Tool to list images by license - Wikitech-l

1 Sep 2004

Hello,
the image copyright problem is still largely unresolved. On the English
wikipedia there are about 90.000 images, and a smaller but growing number
of images in the other wikipedias.

I saw on [[:en:Wikipedia:Image_copyright_tags]] that some users have
started categorizing images using templates like {{PD}}, {{GFDL}} and so
on placed in the image description pages. I think this is very useful for
semi-automatic sorting of the various images for different purposes (and
outright deletion of the illegal ones).

Since we are about to do the same on the Italian wiki, I wrote a small
Perl script to read a database dump and write out several image lists,
one for each template, listing which images contain that particular
template, and an "unassigned" list for image without any template. Each
list is in wiki format, ready to be copied-and-pasted into a wikipedia
page if needed. We plan to use the tool on it: to generate lists of images
still to be categorized.

Of course all this can be done with a few clever SQL queries, but not all
of us have access to the DB or mysql installed.

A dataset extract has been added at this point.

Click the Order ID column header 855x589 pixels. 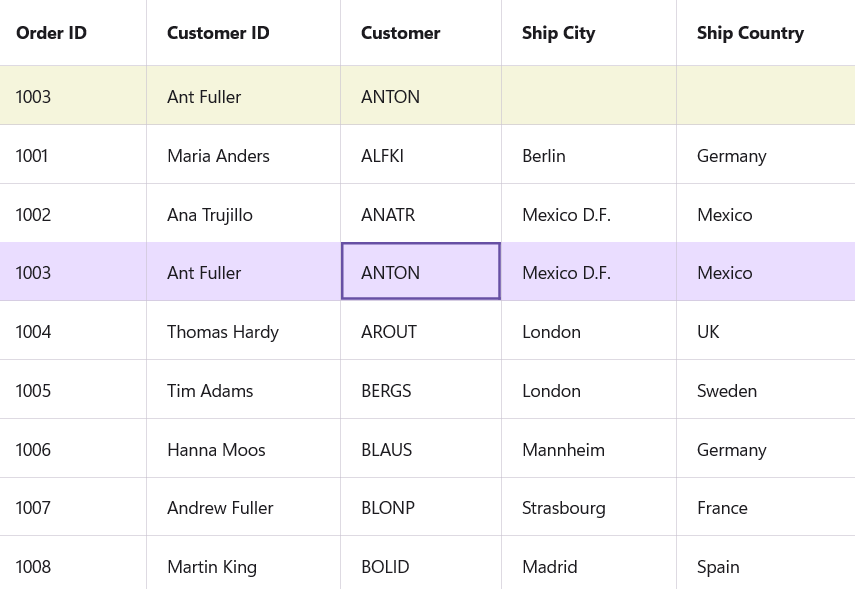coord(52,33)
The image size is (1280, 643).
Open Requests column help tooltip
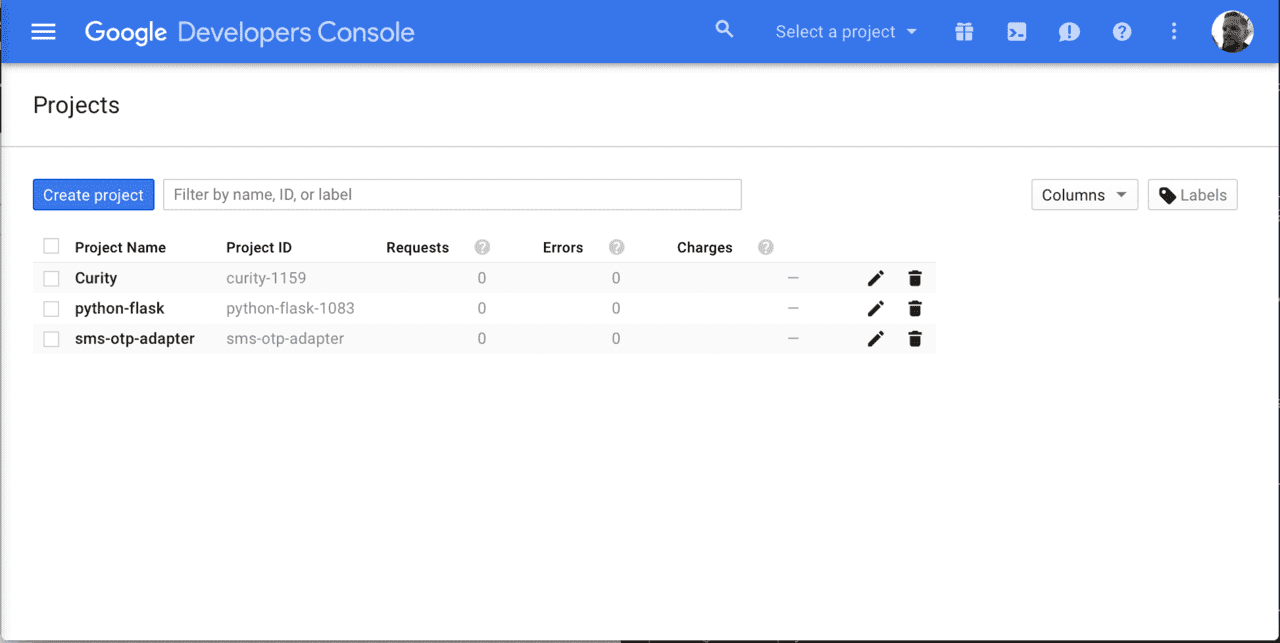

In case anyone wants to use it the URL is
http://www.tommasoconforti.com/wiki/tools/images.pl.gz

The number of lines in each generated file is the number of images with
that particular template. For example this is the situation for the Aug 28
english dump, showing that a bit less of 25% of the images have a
proper template:

$ wc -l *

     73 CopyrightedFreeUse
    229 CopyrightedFreeUseProvided
     13 CrownCopyright
  10373 GFDL
     56 GPL
      2 LGPL
   5864 PD
      1 PD_USGov
    104 PermissionAndFairUse
     33 Sovietpd
     66 copyrighted
   3503 fairuse
      1 freefairusein
    237 images.pl
    253 noncommercial
    137 noncommercialProvided
  64568 unassigned
    131 unknown
   1984 unverified
     18 verifieduse
  87646 total

Processing the dump takes a while, especially if it must be decompressed
on the way.

Alfio